The opening of the Clusit 2017 Report presentation, headed by Andrea Zapparoli Manzoni, was an opportunity to contest the too widespread opinion that, being so high the number of successful cyber attacks, it means that “IT security is not working properly”. on the contrary, it works: more could be done, of course, but it works! Otherwise we would have long since ceased to be able to use the Internet and the exposed companies would already have shut down. It is only the cyber security that allows you to counter the threats and limiting the number of attacks that reach their goal.
The Clusit Report examines this year some specific sectors (Finance, Gov, Health): the structure of the attacks is different and different should also be countermeasures. The skill and maturity of the attackers are growing and now allow multiple targeted attacks (not just indiscriminate or individual attacks), according to the MIRV ballistic missiles model. Banks have become direct targets of attacks (before the targets were their clients). In healthcare for the first time huge data breach have been detected.
Among the methods of attack, unknown (during the attack) techniques are emerging, against which of course there are no applicable known measures. However, 1/3 of large-scale successful attacks, against important subjects as well, are still based on old malware or exploit trivial well-known vulnerabilities.
Also remarkable is that many of the crimes perpetrated on the net are scams or extortion, wich are NOT computer crimes but traditional crimes using computer tools.
The Report also features an interesting analysis on cyber crime set up by Fastweb, which used data collected in the field. To be mentioned the attacks to VOIP protocols, made possible by carelessness at times reserved for those which are often considered “only PBXs” and thus left to standard safety configurations, not to say of default user and psw …

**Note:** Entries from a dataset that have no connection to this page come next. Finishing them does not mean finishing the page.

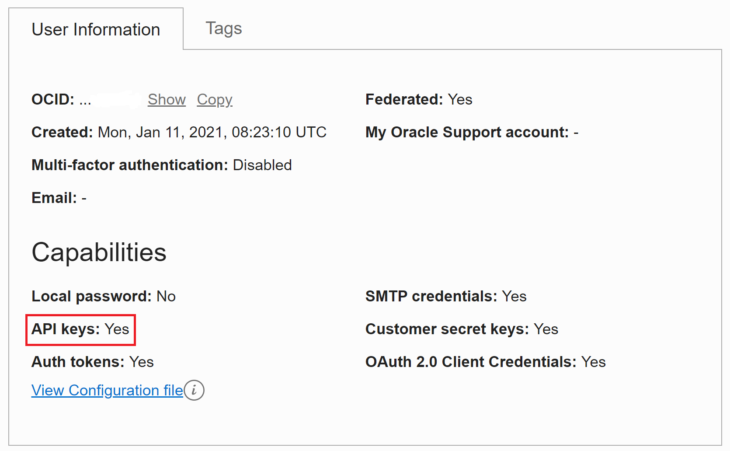Click the OCID label text

click(52, 99)
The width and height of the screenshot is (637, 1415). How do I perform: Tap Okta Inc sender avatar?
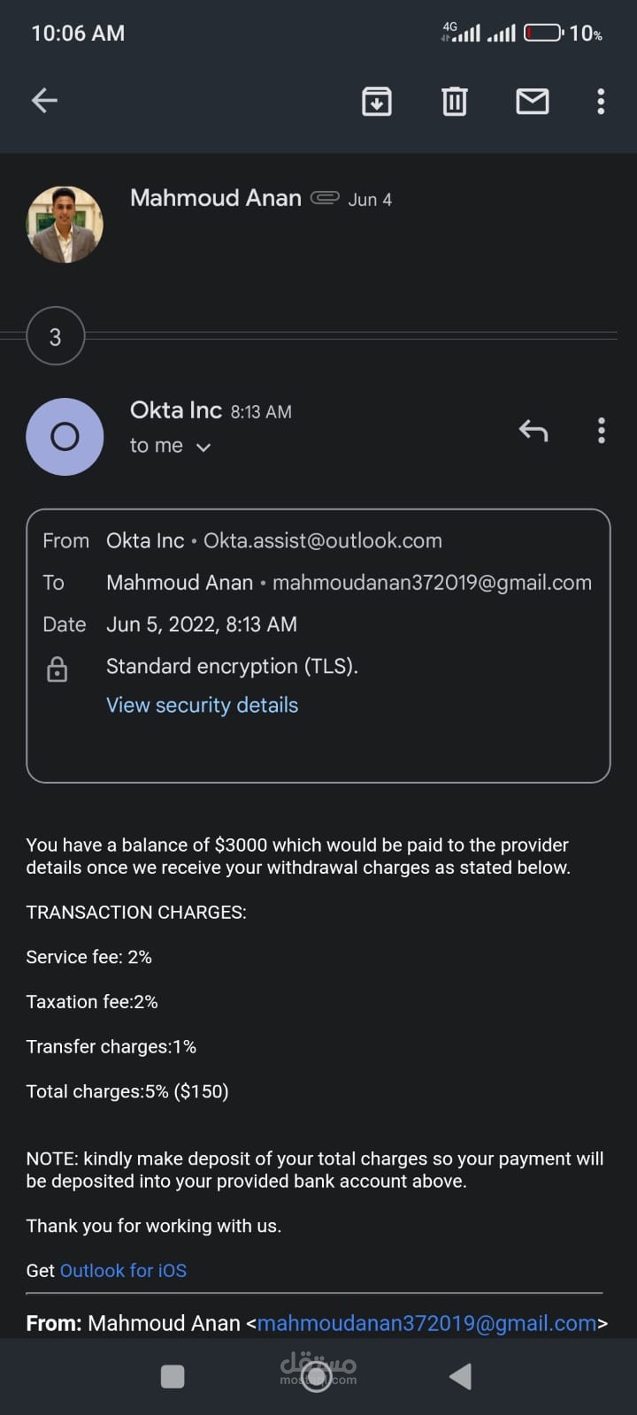(x=65, y=437)
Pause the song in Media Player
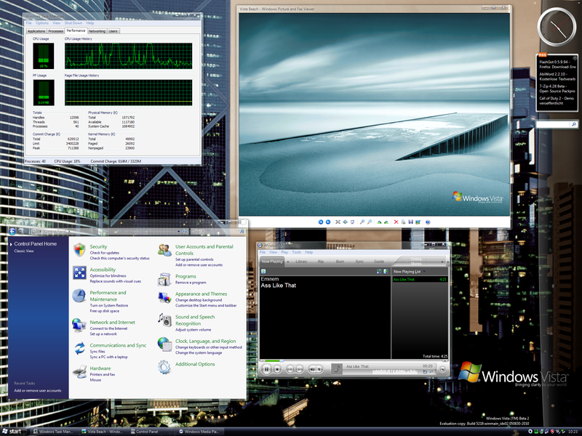 pyautogui.click(x=266, y=369)
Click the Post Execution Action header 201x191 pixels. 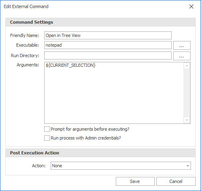(101, 153)
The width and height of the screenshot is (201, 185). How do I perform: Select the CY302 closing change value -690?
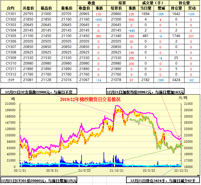pos(98,19)
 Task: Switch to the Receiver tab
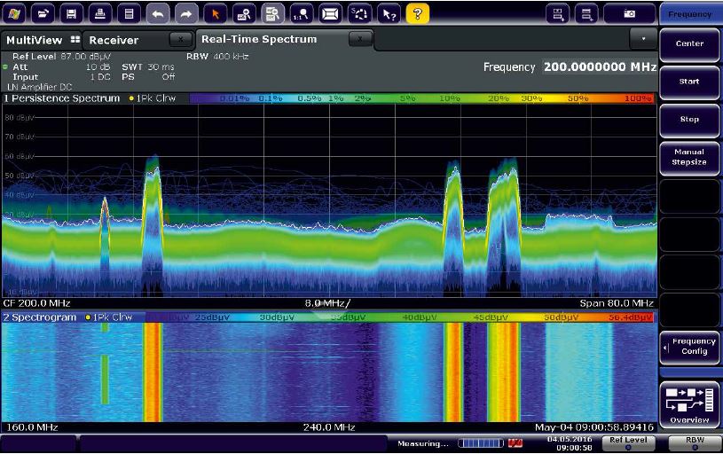pyautogui.click(x=114, y=40)
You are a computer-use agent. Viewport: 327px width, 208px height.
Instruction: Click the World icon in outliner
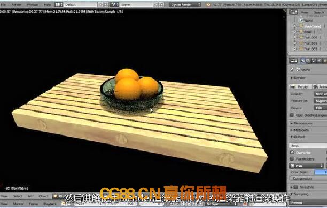300,20
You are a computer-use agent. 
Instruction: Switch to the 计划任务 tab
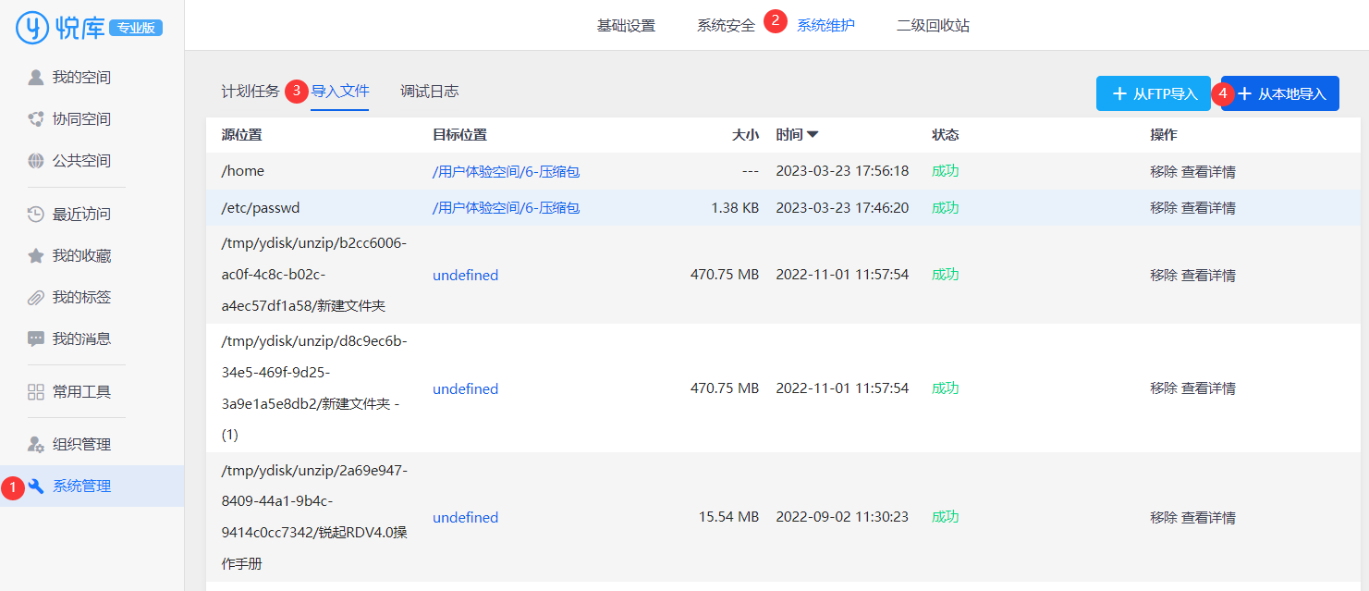tap(250, 92)
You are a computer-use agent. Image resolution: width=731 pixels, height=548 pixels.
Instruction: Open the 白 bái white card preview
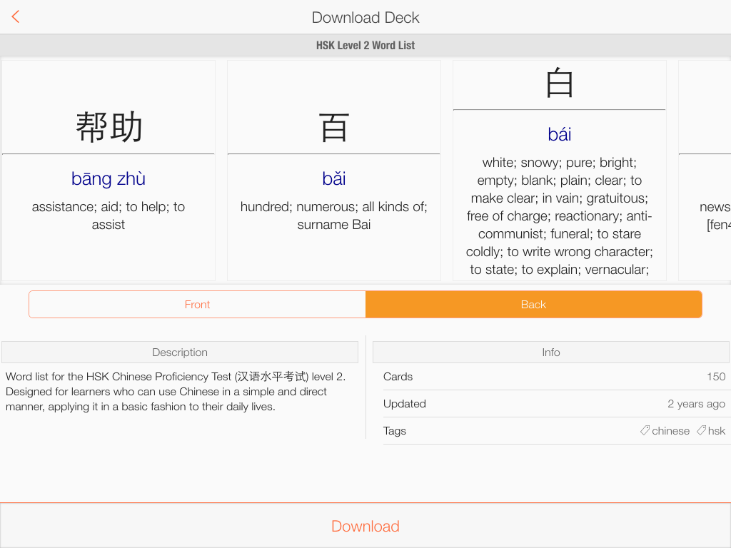[x=560, y=171]
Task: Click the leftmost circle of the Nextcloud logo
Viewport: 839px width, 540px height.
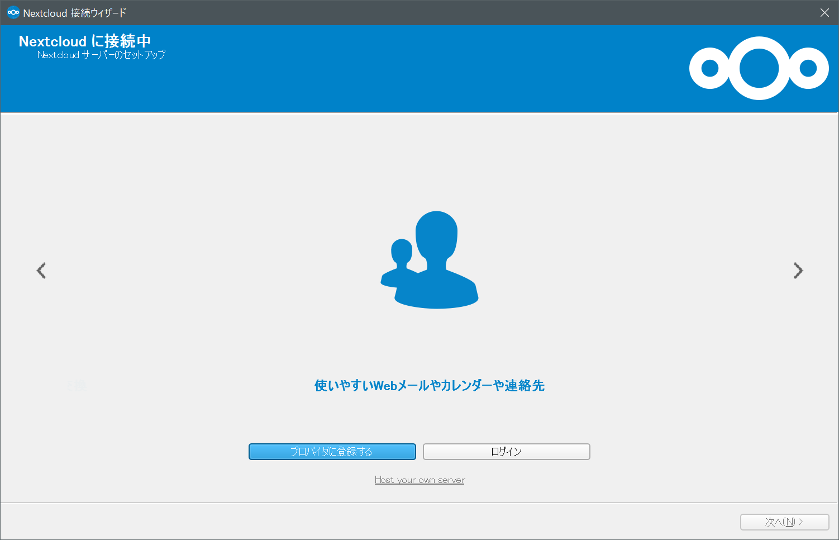Action: click(x=709, y=68)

The following round table made it possible to know the views of important market players (Oracle, IBM, Hewlett Packard Enterprise, Trend Micro and Microsoft). It is confirmed, inter alia, which are still the two main spending drivers in IT security for Italian companies: suffered attacks (“blessed – so to speak – those CISOs who have suffered a major attack, because that would enable them to grab attention by the board”) and compliance. It is true that you cannot ask regulations to be at the forefront in the defense against attacks (you could even be compliant but anyway not be able to effectively counter attacks). It is however also true that compliance helps fighting major battles, although rearguard ones: if there had been for instance no privacy legislation, how many Italian SMEs would still be less protected?